MAS says the review will start with simpler fixes, while more complex system upgrades will take longer. In the meantime, consumers are encouraged to regularly check their GIRO arrangements and set limits where possible.
The authority will also step up public awareness on how GIRO protections work as improvements are rolled out.
ALSO READ: Income Tax Filing 2026: A Step-by-Step Guide to This Year’s Tax Season
Singtel shares move to CDP accounts, with cash-out option unlocked
If you’ve been holding onto Singtel’s old discounted shares, there’s a big change coming.

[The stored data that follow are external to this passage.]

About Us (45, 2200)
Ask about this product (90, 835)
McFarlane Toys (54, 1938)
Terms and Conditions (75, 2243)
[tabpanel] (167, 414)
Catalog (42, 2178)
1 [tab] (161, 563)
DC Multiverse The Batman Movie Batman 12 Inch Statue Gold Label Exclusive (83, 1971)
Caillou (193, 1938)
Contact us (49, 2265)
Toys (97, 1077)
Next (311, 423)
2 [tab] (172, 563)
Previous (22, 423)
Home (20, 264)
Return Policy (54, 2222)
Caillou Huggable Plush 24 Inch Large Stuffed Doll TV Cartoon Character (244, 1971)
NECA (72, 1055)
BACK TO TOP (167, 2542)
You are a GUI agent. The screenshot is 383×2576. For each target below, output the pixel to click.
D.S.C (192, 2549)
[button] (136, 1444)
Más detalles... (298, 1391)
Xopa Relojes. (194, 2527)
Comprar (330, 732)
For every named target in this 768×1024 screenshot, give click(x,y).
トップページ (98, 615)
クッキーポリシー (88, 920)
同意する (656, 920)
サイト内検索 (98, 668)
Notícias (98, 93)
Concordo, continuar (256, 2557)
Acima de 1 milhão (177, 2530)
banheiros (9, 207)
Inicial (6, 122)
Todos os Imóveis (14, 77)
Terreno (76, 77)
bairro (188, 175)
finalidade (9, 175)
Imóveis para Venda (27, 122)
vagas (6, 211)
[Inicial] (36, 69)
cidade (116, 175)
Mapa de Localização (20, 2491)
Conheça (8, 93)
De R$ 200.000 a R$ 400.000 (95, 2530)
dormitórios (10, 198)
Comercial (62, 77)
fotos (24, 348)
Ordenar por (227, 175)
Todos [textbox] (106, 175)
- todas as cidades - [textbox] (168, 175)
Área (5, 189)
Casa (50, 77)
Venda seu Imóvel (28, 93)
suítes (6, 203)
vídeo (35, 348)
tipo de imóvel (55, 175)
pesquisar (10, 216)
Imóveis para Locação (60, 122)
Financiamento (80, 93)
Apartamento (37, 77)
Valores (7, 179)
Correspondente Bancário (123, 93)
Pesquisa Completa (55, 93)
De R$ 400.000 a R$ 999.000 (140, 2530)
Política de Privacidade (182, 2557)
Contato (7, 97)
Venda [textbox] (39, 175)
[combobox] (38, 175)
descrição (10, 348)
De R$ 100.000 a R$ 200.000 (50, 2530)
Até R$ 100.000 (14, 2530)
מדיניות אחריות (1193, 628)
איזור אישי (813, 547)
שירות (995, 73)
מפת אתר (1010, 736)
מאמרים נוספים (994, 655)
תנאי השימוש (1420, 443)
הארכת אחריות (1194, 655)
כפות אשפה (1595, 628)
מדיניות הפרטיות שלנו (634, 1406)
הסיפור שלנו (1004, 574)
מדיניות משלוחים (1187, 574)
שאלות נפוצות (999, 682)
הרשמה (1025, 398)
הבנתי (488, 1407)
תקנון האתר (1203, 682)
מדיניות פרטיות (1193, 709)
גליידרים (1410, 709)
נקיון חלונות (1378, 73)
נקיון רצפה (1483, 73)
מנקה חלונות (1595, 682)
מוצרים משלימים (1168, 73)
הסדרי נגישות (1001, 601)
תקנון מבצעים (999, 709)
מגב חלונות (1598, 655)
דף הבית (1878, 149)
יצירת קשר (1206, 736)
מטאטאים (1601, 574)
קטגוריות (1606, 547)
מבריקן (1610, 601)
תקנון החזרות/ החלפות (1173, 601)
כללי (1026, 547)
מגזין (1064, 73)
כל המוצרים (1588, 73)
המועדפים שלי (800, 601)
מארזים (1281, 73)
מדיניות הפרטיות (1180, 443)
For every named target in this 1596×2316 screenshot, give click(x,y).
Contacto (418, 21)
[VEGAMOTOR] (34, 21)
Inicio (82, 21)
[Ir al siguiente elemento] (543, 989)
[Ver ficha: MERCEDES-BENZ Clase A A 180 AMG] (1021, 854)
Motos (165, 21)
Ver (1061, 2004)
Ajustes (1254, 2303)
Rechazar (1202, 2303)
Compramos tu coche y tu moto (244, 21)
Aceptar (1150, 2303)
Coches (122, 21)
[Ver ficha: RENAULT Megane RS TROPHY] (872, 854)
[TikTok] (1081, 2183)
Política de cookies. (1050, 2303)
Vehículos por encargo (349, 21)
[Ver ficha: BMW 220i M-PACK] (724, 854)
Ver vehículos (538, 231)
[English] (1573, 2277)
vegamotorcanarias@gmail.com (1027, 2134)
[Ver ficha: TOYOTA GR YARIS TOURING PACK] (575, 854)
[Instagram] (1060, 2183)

From 8 Apr 2026, more than 600,000 shareholders can sell these shares and receive the proceeds in cash—rather than having them locked into their CPF accounts.
This follows a proposed law change that will transfer the shares from CPF’s custody into individual CDP accounts, giving holders more flexibility and control.
What’s changing:
- Cash-out option: Sale proceeds can now be withdrawn as cash
- Automatic transfer: Shares will move to CDP accounts by 21 Nov 2026
- No action needed: Transfers happen automatically
Key details:
- Scheme dates back to 1993 and 1996 IPO tranches
- About 615,000 Singaporeans still hold these shares
- Shares make up 4.3% of Singtel, worth حوالي $3.6 billion
For those who prefer to hold, nothing changes—you can keep your shares as usual. But if you do sell, you’ll now have the choice to pocket the cash or leave it in your CPF.
It’s essentially the end of a decades-old scheme, as Singapore moves towards a more typical share ownership model.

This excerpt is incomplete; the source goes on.